José Ribeiro, diretor de pesquisas da Superintendência de Estudos Econômicos e Sociais da Bahia (SEI), órgão vinculado à Secretaria Estadual do Planejamento (Seplan), observa que o desempenho do mercado de trabalho no interior é motivado pelo agronegócio. “São fatores sazonais que motivam este desempenho, com altos ciclos de produção verificados em determinadas culturas”, diz Ribeiro.
Como exemplos da tendência, poderiam ser citadas as culturas como o algodão, que demonstrou maior resistência no período de crise. Os números apurados pelo Caged e analisados pela SEI ainda dão conta de que a construção civil reagiu no interior, com a criação de 735 empregos, gerados no primeiro bimestre do ano.
COMMODITIES –O economista agrário e professor da Universidade Federal da Bahia (Ufba) Vitor Athayde observa que a crise financeira teve um resultado pernicioso sobre o setor agropecuário.

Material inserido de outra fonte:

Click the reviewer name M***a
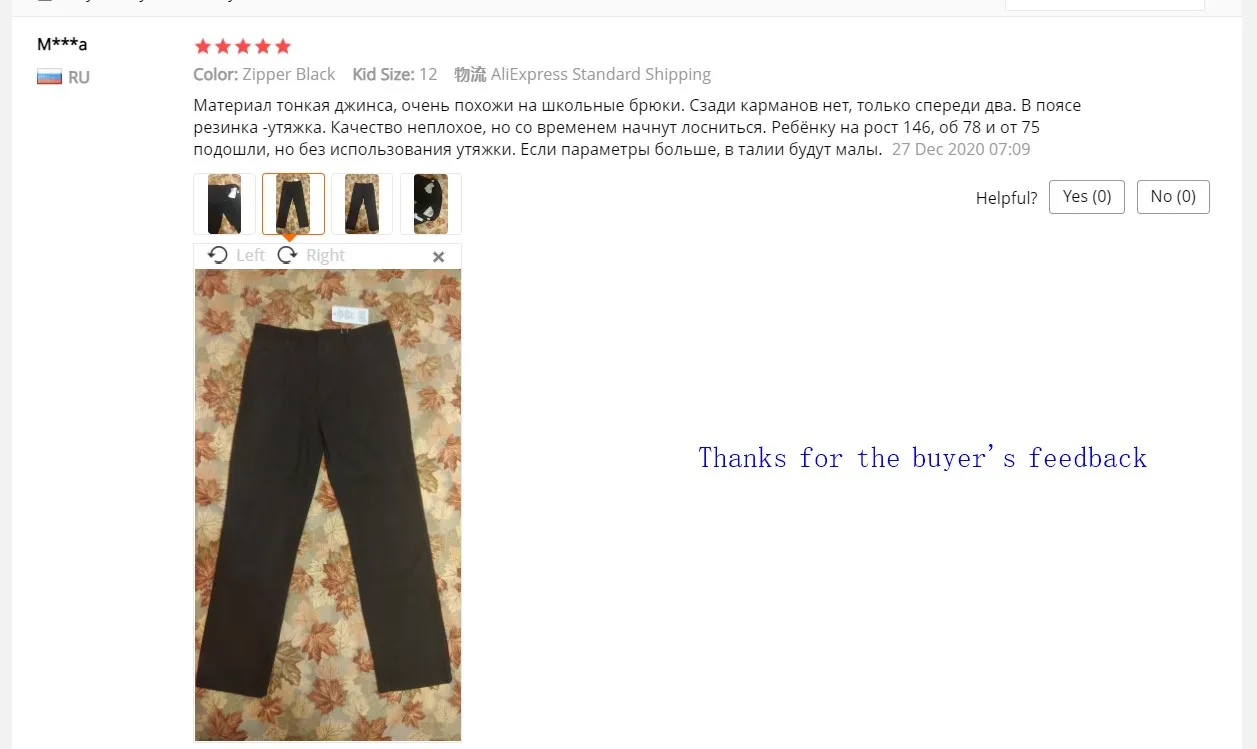click(62, 44)
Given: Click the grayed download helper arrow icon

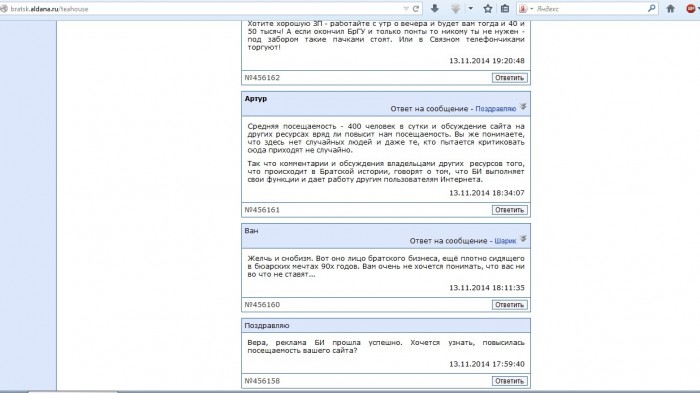Looking at the screenshot, I should point(455,8).
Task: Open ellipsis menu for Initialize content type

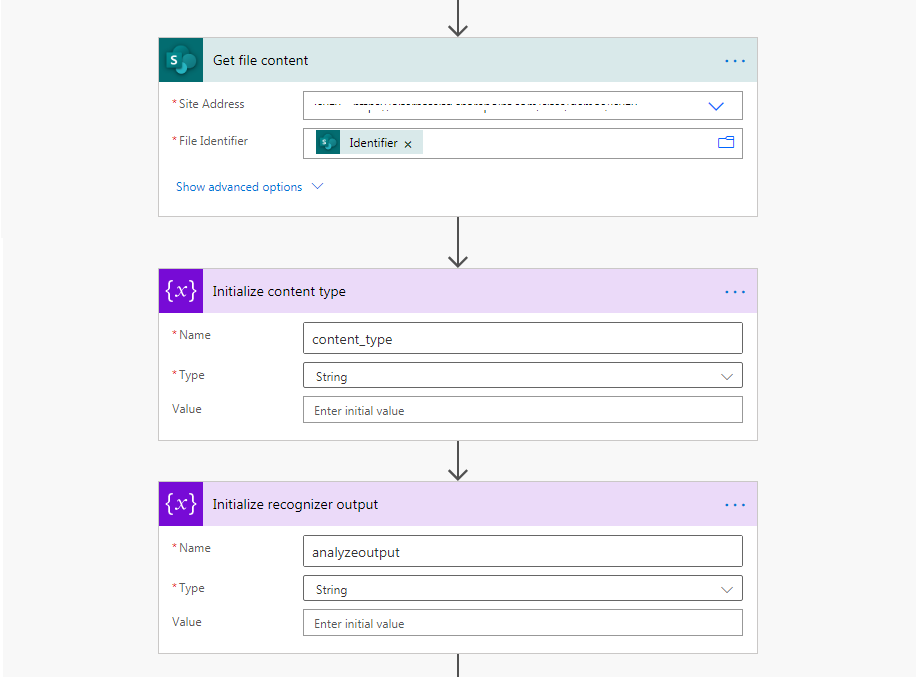Action: pyautogui.click(x=734, y=292)
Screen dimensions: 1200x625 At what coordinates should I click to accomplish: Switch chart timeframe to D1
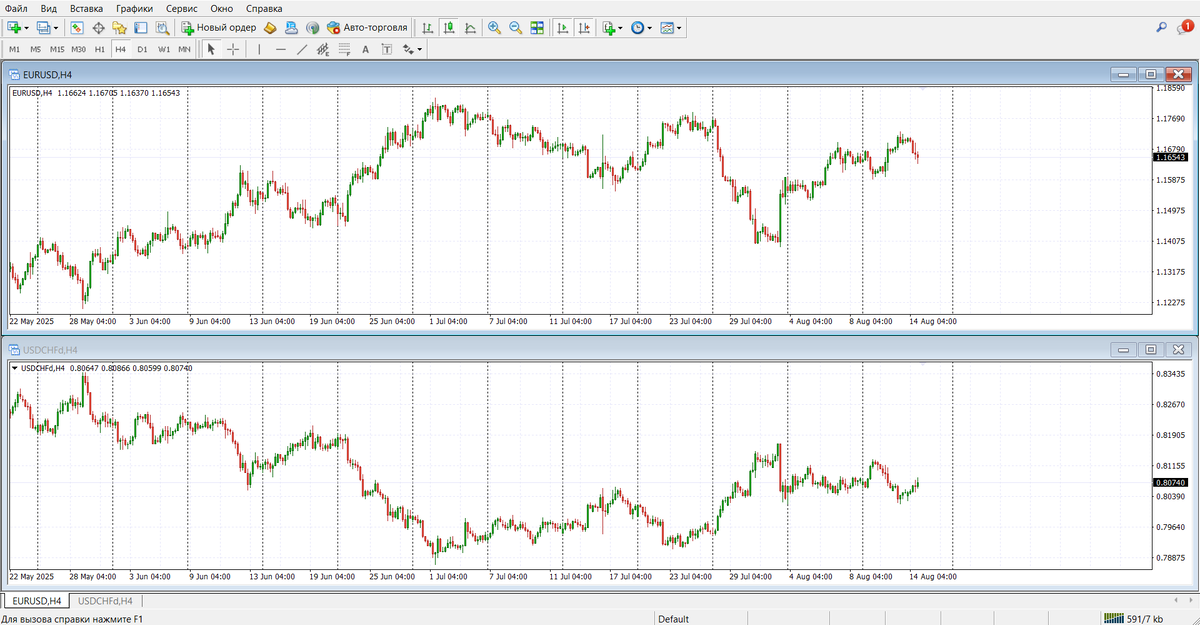[x=140, y=48]
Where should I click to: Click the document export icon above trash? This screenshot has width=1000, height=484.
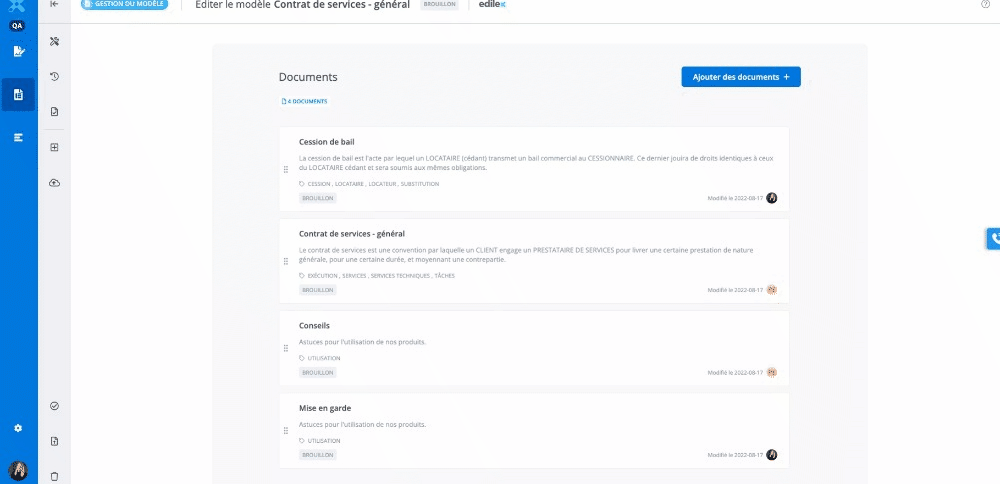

Após a explosão da cotação das commodities – produtos que servem como matéria-prima básica, incluindo os alimentos –, os preços internacionais registraram acentuada queda, algo que se refletiu na redução da extensão de áreas plantadas, e consequente impacto no mercado de trabalho. A avaliação do professor deixa patente que o impacto da melhora do mercado de trabalho no interior, detectada nos dois primeiros meses do ano, foi localizada, restrita a alguns setores.
ARRECADAÇÃO – O presidente do Conselho Regional de Economia da Bahia (Corecon-BA), Paulo Dantas da Costa, observa que outro efeito negativo da crise sobre as pequenas cidades foi a queda nos repasses do Fundo de Participação dos Municípios (FPM). Há municípios de economia frágil, que praticamente são sustentados por repasses do governo federal.
O FPM tem grande participação do Imposto sobre Produto Industrializado (IPI) e o Imposto de Renda (IR). Os repasses de ambos os impostos tiveram redução, por conta do esforço do governo de reduzir os impactos da crise financeira na economia do País. “Então, os pequenos municípios devem estar enfrentando uma situação bastante difícil, por conta deste contexto”, diz o economista.
O gerente de estudos e informações do Centro Internacional de Negócios da Bahia (Promo), Arthur Souza Cruz, observa que outro baque para a economia do interior do Estado foi o atraso em investimentos anunciados pela Veracel Celulose e Papel (VCP), que tem unidades de produção no sul do Estado.
“Devemos lembrar que a celulose tornou-se o principal produto das exportações baianas”, diz.
Em relação a perspectivas para o desempenho da economia do interior este ano, Cruz afirma que ainda é cedo para projetar cenários.